What the exercise asks:
Your answer should be the lines below from the one holding "Services (205, 2466)" through the one holding "Skills Optimization (220, 2209)", copied exactly and with nothing else.

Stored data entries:

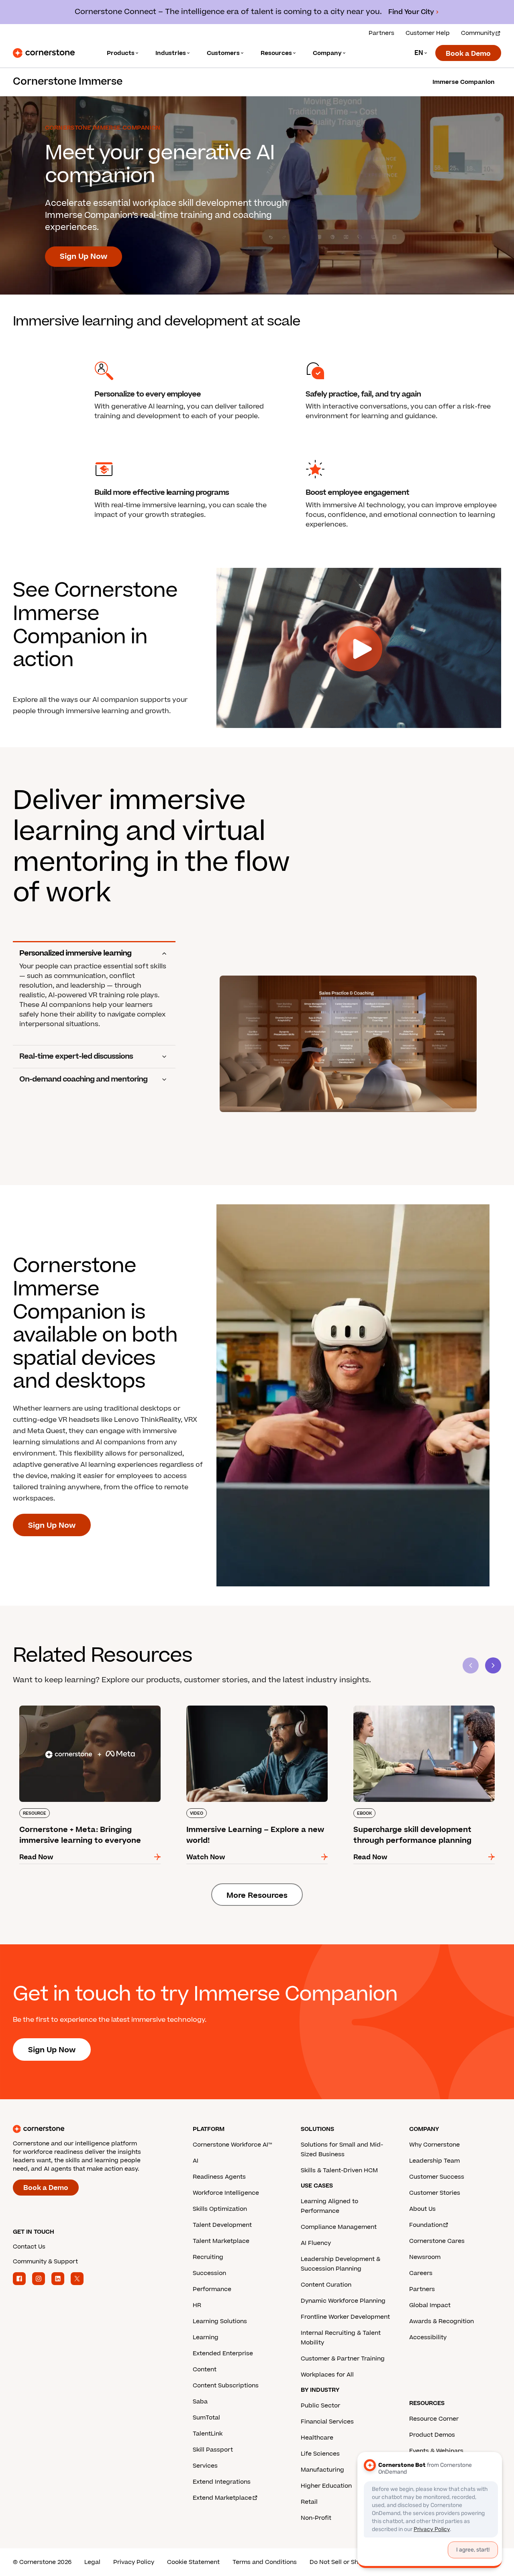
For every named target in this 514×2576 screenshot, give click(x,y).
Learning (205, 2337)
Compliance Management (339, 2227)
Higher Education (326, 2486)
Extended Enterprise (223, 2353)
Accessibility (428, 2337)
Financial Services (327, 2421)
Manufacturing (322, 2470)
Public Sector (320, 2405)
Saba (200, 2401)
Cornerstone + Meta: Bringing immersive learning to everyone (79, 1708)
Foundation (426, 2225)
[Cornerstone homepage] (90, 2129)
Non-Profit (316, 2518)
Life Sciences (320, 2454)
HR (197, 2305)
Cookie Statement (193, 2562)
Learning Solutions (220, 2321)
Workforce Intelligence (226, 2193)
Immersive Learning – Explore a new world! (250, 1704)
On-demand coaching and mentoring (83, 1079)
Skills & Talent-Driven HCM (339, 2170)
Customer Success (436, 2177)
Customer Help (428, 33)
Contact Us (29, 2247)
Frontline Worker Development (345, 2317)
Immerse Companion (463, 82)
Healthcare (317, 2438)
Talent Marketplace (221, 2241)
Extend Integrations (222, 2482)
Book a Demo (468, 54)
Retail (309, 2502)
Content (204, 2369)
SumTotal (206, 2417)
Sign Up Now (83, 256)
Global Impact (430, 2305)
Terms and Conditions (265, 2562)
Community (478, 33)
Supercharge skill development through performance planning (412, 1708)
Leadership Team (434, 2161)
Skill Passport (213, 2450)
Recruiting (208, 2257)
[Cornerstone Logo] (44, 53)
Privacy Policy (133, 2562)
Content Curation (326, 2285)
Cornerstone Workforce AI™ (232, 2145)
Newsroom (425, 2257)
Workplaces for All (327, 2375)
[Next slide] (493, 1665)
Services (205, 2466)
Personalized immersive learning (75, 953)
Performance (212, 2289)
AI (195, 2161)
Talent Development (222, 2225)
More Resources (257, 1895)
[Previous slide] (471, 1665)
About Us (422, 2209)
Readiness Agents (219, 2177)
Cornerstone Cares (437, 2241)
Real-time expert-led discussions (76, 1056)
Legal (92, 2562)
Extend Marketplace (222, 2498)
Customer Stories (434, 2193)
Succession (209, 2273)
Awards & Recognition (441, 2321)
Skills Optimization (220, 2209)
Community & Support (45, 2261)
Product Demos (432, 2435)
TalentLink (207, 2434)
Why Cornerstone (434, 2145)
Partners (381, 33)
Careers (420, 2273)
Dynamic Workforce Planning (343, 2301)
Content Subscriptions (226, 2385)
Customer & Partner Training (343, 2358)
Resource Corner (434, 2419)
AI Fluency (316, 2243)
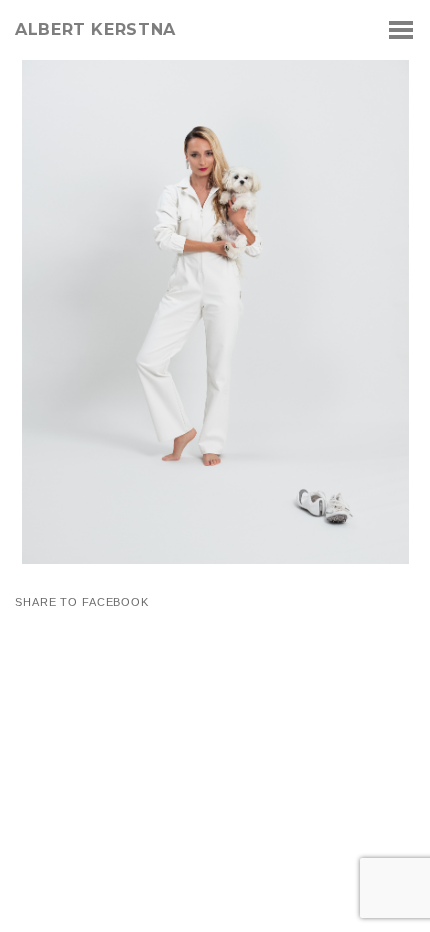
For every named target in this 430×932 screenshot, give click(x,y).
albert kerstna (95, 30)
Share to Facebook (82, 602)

Response area:
Services (205, 2466)
Personalized immersive learning (75, 953)
Performance (212, 2289)
AI (195, 2161)
Talent Development (222, 2225)
More Resources (257, 1895)
[Previous slide] (471, 1665)
About Us (422, 2209)
Readiness Agents (219, 2177)
Cornerstone Cares (437, 2241)
Real-time expert-led discussions (76, 1056)
Legal (92, 2562)
Extend Marketplace (222, 2498)
Customer Stories (434, 2193)
Succession (209, 2273)
Awards & Recognition (441, 2321)
Skills Optimization (220, 2209)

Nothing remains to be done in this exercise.